We should all know by now that marijuana is safer than alcohol. After all, there is no lethal overdose possible with marijuana, unlike alcohol, aspirin, and many prescription drugs.
But in Minnesota in 2019 despite a majority in the polls favoring legalization, criminal Prohibition lingers on, destroying innocent lives. We should re-legalize in Minnesota. And here is What Marijuana Legalization Should Look like in Minnesota.
In the meantime, know your rights. And watch your six!
What can you do to reduce the chance of getting caught? Here are nine tips for avoiding a marijuana arrest in a car:
1. Situational awareness
Guess where the vast majority of police contacts with people happen? Correct – in or near a motor vehicle. As a result, the best way to avoid a marijuana criminal charge is to avoid having marijuana in your vehicle.
Complacency can set in. If it hasn’t happened yet, it never will. Right?
Be smart. Play the long game. If a scenario is unlikely, with repetition (miles traveled in the car), it will inevitably happen.
There will be a traffic stop. And when it does happen; marijuana should not be in the car.
Minnesota: If the prudent marijuana smoker does carry marijuana in the car only when absolutely necessary, she:
- keeps it under the “small amount” 42.5 grams, plant-form only (not concentrates), but
- always in the trunk of the car (to avoid a “marijuana in a motor vehicle” charge).

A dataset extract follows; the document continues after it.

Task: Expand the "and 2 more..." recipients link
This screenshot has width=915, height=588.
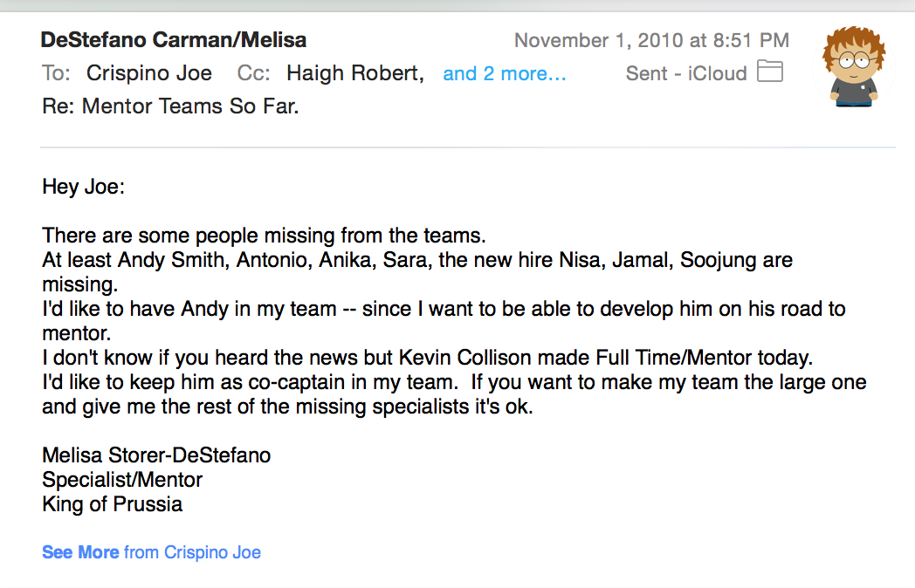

Beware: a “small amount” of marijuana concentrates such as THC oil, dabs, marijuana wax, is always a crime under a loophole in Minnesota’s decrim law. And over 1/4 gram of the resinous form of marijuana is a felony in Minnesota under that technicality.
The number one way to avoid a marijuana arrest in a car is: don’t have it the car.
The most common excuse police officers use as probable cause to search after a traffic stop is “odor of marijuana.” The odor can be either fresh or burned. But this is prone to abuse by police officers since it’s impossible to verify.
Even so, avoid having the odor of marijuana either on your person or in your car.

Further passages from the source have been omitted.